Jawbone’s ignominious fall as a unicorn wearables company included mass layoffs, unfortunate product pivots and legal spats with competitors like FitBit and Apple.
When the Jawbone eventually shuttered in 2017 after raising more than $900 million in venture capital funding, its liquidated assets were put on the market.
With the help of Dubai-based investment group Meraas, Jawbone founder Hosain Rahman purchased the company’s health assets with the plans to relaunch the business.
Last year, Rahman told Recode that he was reviving the company as Jawbone Health, moving the focus of the company away from fitness tracking and toward remote patient monitoring.
The company is looking to create a medical subscription service that functions as “check-engine light” for users, Rahman said at the time.
Now, according to a new SEC filing, the company has raised $65 million on its way to that goal.
Rahman is listed as an executive officer and director for the San Francisco-based company. Also listed as a director is Ali Hashemi, an investor with Polymath Ventures, who previously founded Dubai-based healthcare provider Amana Healthcare.
Former Google executive and current Refractor Capital chairperson David Lee and SignalFire CEO Chris Farmer are also listed as directors for the company.
LinkedIn lists 51 employees of Jawbone Health, many of whom previously worked at Jawbone.

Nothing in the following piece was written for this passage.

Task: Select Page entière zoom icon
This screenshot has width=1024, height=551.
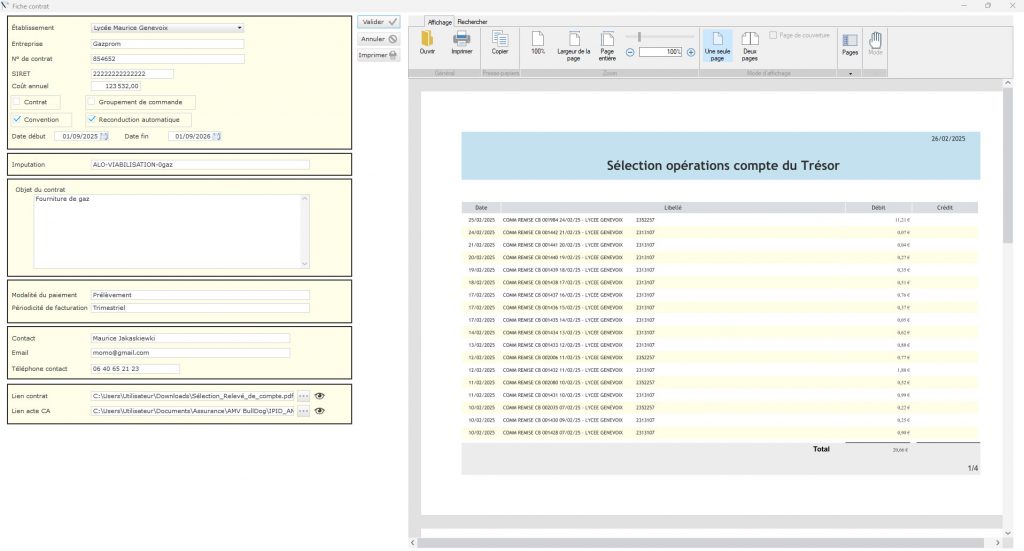Action: (607, 41)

The company’s stated mission is to “catch lifestyle diseases early for its members, and help them manage these new conditions as well as pre-existing ones— so they can live healthier, happier and longer.”
What exact form this will take is still up in the air, although continuous health tracking through wearables seem central to the concept.
What is clear though, is that Jawbone Health is re-emerging into a crowded field alongside some of the company’s previous rivals in the consumer wearables space, which have been increasingly growing their health monitoring capabilities.